Video games retailer EB Games late yesterday revealed it had started taking pre-orders for the hotly anticipated real-time strategy game StarCraft II, which recently went into public beta testing.
“Finally! We’re now taking online preorder for Starcraft II: Wings of Liberty!” the retailer said on its official Twitter account.
EB Games has listed StarCraft II with an estimated recommended retail price of $98.00, with the ordering page stating that the exact date of the game’s local launch is still to be confirmed.
Separately, EB Games also announced that Sony’s upcoming God of War 3 game for its PlayStation 3 platform would launch in Australia on March 18. The game is the highly anticipated sequel to the first two games in the series, which debuted on Sony’s previous console, the PlayStation 2.
Videos documenting the game’s features and capturing competitive online matches of the beta of StarCraft II have been flooding onto the internet after the beta launch last week, but so far beta keys required to gain access to the game are relatively rare, leading to some individuals selling beta keys through online auction house eBay for a sizable markup on the game’s expected RRP.
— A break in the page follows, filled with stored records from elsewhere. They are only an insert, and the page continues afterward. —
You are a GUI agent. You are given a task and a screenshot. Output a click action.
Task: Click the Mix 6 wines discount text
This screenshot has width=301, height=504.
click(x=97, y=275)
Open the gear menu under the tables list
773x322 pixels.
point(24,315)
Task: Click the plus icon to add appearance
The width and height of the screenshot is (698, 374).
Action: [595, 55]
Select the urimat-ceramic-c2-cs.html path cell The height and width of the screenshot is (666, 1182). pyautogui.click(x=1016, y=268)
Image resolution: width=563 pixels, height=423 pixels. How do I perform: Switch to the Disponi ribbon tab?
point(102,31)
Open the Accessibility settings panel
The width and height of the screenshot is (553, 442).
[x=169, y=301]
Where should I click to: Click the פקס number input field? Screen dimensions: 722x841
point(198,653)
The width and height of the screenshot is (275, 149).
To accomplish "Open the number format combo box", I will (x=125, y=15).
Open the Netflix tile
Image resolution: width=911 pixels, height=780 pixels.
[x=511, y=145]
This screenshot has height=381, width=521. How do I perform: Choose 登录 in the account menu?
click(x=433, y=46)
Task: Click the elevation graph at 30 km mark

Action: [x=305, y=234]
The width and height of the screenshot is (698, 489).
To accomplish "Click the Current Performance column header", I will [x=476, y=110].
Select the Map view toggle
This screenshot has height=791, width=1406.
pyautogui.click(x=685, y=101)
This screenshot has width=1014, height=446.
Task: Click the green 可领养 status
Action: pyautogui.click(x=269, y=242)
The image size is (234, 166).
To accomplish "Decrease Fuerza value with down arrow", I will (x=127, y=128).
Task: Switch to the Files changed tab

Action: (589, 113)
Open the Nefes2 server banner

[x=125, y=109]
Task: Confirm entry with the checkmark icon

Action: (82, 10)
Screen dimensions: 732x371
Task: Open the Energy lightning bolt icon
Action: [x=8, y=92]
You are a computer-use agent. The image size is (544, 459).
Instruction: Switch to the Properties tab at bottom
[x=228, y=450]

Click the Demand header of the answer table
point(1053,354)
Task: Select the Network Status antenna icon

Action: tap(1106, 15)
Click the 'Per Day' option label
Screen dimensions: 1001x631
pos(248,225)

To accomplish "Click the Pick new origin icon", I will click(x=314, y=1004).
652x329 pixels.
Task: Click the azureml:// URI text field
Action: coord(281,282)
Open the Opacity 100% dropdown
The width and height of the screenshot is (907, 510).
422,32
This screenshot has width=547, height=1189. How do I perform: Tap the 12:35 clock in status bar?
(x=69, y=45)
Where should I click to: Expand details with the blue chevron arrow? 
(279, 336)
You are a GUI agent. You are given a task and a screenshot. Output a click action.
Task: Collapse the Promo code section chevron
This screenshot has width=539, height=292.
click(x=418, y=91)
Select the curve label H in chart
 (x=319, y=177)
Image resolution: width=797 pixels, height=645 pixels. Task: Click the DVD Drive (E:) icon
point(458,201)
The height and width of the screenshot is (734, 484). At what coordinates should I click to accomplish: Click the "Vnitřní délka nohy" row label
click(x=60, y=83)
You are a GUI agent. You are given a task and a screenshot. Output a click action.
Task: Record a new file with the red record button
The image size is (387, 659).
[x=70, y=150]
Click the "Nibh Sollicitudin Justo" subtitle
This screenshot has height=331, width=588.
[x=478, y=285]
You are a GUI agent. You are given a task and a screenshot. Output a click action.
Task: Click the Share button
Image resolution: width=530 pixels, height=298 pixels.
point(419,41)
According to a forum on BitTorrent site The Pirate Bay, a number of software developers are currently trying to break through the beta’s anti-piracy measures in an attempt to make it more widely available – if illicitly. However, so far such attempts have proven futile.
StarCraft II is the sequel to the original StarCraft, one of the most popular video games of all time, which is broadly credited for helping to create the electronic sports industry in countries like South Korea, where the original is still played competitively for substantial monetary rewards, 12 years after the original game was released.
StarCraft II will be released in one game this year, Wings of Liberty and two expansion packs later on, Heart of the Swarm and Legacy of the Void.
The game has been in development for a number of years, but was first announced in May 2007. Since that time, Blizzard has released a plethora of content about the title, including whole competitive multiplayer matches between members of its development staff and e-sports players of the original StarCraft.